* Goal of the exercise
Count how many lines in the items below contain the string "menu". Give only the number.

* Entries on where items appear
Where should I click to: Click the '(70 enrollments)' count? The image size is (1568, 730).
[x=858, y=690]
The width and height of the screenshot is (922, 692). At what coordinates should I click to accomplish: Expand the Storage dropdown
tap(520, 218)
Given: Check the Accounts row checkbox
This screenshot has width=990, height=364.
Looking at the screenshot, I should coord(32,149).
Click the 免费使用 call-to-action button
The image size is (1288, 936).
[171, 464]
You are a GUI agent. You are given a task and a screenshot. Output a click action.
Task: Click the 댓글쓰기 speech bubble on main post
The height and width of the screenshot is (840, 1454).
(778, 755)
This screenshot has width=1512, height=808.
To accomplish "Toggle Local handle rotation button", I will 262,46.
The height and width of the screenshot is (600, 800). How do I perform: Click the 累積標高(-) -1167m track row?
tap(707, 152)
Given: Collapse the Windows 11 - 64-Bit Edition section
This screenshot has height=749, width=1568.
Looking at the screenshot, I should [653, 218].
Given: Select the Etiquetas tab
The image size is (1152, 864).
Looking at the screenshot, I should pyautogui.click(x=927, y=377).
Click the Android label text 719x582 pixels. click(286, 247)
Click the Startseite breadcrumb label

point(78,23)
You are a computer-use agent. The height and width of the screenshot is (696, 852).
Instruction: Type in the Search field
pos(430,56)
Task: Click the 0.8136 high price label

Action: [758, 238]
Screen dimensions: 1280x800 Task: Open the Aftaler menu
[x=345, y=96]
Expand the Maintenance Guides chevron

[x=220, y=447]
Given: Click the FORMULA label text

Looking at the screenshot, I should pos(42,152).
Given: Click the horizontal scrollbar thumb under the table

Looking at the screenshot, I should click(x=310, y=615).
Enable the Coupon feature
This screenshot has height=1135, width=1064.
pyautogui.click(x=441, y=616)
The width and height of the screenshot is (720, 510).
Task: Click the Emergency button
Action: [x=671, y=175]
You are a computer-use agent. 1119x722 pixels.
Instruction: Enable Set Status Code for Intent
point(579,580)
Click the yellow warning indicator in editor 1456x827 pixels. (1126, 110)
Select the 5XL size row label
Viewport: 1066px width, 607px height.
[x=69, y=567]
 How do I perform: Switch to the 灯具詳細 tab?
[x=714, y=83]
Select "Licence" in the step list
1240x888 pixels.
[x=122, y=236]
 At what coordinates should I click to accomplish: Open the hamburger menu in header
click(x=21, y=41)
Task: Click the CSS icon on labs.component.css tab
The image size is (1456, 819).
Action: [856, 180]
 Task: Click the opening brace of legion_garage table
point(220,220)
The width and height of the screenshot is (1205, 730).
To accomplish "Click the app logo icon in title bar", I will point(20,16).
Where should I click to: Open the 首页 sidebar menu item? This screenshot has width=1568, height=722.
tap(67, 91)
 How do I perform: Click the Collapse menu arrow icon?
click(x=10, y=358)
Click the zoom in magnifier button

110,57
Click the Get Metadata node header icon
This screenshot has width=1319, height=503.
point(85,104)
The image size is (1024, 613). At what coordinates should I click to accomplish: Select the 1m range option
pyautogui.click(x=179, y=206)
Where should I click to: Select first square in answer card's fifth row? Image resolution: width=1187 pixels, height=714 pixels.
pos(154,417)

* Answer to the task
4